Assad’s regime is counting on support from neighbors Iraq and Lebanon, which voted against the sanctions at the 22-member Arab League along with Yemen.
“We do not agree with these sanctions and we will not go along with them,” said Lebanese Foreign Minister Adnan Mansour, according to Reuters.
Hezbollah, the Shiite group that dominates Lebanon’s government, denounced the sanctions as “shameful” and a “dangerous precedent.” The Arab bloc was becoming a tool for the Americans, it warned.
Assad, who inherited power from his father in 2000, said in an interview this month that he would continue the crackdown and blamed the unrest on outside pressure to “subjugate Syria.”
Russia urged an end to “ultimatums” against its Middle East ally Syria as Turkey said it did not want to consider a military option for intervention in Syria but that it was ready for any scenario.

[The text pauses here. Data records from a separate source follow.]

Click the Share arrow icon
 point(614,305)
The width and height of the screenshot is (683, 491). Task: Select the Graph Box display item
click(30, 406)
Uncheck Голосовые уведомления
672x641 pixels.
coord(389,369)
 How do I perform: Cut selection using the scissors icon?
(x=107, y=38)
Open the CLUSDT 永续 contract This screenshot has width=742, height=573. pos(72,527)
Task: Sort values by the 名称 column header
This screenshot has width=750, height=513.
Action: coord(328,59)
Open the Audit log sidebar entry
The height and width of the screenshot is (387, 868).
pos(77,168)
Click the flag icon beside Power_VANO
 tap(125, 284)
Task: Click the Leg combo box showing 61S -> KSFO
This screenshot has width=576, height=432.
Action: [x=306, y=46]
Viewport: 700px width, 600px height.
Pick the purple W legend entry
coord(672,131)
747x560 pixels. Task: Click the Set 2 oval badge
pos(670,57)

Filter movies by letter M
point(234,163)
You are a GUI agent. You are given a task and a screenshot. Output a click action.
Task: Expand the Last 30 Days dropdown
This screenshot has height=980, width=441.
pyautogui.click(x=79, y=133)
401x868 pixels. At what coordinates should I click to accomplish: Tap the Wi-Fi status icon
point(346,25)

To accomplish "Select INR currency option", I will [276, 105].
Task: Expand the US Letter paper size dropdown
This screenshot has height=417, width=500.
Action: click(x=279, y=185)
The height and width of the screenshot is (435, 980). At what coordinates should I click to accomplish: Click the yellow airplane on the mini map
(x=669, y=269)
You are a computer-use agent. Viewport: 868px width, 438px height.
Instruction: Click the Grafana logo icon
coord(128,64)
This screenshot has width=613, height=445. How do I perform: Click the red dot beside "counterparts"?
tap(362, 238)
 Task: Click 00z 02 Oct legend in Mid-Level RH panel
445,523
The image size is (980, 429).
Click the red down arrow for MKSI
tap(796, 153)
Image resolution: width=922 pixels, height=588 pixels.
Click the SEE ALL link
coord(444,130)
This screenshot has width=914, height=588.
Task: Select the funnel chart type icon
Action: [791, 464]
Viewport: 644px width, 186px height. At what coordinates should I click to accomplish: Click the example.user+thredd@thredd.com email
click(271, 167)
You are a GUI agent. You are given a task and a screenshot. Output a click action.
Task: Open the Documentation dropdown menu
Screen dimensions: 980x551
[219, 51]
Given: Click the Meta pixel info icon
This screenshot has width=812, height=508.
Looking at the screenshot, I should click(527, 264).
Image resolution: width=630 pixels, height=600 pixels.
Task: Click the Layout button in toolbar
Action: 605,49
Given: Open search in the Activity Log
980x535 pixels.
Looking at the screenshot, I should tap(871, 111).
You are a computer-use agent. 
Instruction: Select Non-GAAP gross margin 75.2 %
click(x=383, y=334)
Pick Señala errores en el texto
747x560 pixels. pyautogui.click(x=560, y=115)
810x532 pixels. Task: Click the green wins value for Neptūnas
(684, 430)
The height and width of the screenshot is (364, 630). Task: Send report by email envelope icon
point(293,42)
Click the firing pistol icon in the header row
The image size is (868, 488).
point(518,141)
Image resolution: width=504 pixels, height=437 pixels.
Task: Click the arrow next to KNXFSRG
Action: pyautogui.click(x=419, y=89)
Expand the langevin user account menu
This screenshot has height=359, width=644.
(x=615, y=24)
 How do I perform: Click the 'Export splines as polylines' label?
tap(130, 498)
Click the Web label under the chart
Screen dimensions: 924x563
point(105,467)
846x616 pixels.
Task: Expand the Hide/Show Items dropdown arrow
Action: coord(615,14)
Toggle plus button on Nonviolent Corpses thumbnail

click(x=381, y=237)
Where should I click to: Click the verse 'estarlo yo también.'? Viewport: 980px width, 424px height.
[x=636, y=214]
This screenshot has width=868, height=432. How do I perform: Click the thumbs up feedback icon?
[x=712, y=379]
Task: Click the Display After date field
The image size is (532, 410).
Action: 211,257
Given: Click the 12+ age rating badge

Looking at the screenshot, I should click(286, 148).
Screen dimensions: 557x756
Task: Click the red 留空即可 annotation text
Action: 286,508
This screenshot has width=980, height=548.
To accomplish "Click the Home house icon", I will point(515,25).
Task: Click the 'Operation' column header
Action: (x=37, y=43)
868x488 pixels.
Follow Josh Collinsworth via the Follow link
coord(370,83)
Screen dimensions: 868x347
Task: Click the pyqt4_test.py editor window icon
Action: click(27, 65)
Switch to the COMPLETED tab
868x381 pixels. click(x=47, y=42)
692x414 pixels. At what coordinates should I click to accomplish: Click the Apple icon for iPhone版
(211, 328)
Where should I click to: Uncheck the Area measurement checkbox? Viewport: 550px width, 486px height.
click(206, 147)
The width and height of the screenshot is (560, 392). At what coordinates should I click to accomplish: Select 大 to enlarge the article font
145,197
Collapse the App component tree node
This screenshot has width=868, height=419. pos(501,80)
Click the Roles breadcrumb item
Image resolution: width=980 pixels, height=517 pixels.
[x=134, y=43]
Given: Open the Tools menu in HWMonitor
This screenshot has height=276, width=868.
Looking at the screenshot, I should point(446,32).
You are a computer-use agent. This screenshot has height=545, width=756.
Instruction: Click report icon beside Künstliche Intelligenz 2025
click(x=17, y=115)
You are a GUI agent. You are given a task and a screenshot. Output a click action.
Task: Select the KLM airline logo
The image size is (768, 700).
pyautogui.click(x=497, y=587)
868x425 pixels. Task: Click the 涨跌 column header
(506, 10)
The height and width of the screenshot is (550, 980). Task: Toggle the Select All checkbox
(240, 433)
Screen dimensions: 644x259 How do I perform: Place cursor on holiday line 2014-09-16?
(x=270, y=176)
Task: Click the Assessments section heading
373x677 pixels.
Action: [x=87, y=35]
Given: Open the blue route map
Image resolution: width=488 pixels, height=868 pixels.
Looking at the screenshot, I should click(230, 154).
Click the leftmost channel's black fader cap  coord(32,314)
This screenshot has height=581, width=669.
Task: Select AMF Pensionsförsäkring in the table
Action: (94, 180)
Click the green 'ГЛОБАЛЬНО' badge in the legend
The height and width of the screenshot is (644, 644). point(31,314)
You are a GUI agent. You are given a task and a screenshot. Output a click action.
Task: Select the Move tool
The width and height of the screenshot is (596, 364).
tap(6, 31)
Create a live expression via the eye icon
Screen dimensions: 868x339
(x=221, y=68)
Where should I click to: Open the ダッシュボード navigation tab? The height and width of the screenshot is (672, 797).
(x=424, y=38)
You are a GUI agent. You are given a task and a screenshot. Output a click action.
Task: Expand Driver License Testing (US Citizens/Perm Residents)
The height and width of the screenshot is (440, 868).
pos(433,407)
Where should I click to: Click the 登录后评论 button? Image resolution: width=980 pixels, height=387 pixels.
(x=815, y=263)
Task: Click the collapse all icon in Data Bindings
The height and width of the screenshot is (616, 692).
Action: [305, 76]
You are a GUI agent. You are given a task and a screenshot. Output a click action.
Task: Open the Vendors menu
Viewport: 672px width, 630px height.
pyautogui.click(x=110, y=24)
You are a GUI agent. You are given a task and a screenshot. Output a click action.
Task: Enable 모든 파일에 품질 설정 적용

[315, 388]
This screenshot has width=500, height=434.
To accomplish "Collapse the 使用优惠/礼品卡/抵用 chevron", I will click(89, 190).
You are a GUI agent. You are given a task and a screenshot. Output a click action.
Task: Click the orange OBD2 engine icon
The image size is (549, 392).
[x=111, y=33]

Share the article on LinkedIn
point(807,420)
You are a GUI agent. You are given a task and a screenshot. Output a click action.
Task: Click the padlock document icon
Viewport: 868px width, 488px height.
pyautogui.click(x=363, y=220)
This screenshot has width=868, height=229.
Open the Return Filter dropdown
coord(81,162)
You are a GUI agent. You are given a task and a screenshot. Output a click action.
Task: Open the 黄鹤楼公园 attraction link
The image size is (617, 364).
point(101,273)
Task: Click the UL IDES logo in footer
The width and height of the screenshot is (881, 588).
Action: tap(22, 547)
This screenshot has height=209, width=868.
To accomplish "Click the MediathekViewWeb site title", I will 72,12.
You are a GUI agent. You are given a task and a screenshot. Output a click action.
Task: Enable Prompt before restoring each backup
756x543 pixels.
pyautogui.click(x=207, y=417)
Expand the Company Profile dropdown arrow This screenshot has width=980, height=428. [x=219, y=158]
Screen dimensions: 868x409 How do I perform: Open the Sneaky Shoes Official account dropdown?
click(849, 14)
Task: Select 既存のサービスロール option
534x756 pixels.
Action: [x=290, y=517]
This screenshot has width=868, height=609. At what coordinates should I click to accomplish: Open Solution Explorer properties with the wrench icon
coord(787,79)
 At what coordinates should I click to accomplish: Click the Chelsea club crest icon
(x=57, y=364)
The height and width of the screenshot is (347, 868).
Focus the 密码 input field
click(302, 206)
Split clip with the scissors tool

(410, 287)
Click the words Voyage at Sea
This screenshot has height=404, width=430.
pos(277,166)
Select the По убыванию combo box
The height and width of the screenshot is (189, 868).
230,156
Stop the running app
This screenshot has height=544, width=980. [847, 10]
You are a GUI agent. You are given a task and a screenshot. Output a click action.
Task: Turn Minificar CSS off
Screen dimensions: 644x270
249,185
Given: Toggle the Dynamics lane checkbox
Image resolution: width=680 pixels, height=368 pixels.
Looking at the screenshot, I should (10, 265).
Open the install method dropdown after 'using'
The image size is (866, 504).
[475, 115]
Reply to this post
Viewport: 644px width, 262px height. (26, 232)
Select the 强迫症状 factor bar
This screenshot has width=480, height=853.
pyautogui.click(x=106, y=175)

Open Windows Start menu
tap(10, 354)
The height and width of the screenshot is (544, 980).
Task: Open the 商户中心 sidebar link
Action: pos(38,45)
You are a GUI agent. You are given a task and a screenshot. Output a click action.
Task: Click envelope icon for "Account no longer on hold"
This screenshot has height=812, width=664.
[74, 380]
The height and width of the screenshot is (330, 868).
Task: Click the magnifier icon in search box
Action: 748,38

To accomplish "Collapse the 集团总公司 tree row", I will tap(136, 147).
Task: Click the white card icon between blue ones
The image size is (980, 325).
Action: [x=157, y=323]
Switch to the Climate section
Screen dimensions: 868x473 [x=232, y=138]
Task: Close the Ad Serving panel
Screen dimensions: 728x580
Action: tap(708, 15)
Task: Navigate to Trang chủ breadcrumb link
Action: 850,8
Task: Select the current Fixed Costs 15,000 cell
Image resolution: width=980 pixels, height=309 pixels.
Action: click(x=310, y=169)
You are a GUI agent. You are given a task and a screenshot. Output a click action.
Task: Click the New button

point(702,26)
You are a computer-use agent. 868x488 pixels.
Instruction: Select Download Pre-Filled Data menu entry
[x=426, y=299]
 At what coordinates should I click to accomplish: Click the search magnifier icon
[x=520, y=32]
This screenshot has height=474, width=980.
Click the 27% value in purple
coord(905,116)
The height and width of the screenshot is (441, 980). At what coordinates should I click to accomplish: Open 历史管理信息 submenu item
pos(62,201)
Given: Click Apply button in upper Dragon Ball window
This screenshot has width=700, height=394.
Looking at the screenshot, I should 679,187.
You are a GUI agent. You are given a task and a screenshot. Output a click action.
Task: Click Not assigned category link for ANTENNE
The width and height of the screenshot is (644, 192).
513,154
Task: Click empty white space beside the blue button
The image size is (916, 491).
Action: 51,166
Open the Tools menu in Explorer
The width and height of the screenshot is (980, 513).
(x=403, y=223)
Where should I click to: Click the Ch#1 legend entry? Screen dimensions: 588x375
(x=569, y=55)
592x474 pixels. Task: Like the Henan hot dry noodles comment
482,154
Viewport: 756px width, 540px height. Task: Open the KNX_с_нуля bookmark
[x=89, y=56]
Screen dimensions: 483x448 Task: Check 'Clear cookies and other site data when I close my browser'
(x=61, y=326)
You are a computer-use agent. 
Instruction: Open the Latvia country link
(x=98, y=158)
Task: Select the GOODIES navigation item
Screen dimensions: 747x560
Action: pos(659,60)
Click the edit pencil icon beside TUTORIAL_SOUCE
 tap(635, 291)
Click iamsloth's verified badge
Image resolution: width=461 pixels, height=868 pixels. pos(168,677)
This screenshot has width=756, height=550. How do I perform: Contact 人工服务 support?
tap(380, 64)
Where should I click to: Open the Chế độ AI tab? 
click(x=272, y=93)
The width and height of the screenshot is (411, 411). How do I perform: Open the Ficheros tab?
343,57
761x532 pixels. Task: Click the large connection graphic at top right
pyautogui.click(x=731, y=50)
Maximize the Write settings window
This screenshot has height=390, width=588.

“Right now, the most important thing is to stop acting by means of ultimatums and try to move toward political dialogue,” Interfax quoted Russian Foreign Minister Sergei Lavrov as saying.
Moscow then strongly criticised the course of the campaign and was particularly angered by an arms drop to Libyan opposition forces that was confirmed by France.Russia accused NATO of breaking the spirit of the U.N. resolution by picking sides in the Libya conflict and openly backing the opposition
Turkish Foreign Minister Ahmet Davutoglu, meanwhile, said on Tuesday that Turkey did not want to consider a military option for intervention in Syria but that it was ready for any scenario.
In an interview with the television broadcaster Kanal 24, Davutoglu said on Syria that a regime which tortures its own people had no chance of survival.
“If the oppression continues, Turkey is ready for any scenario. We hope that a military intervention will never be necessary. The Syrian regime has to find a way of making peace with its own people,” he said.
Turkey said Tuesday it is set to announce further sanctions on Syria.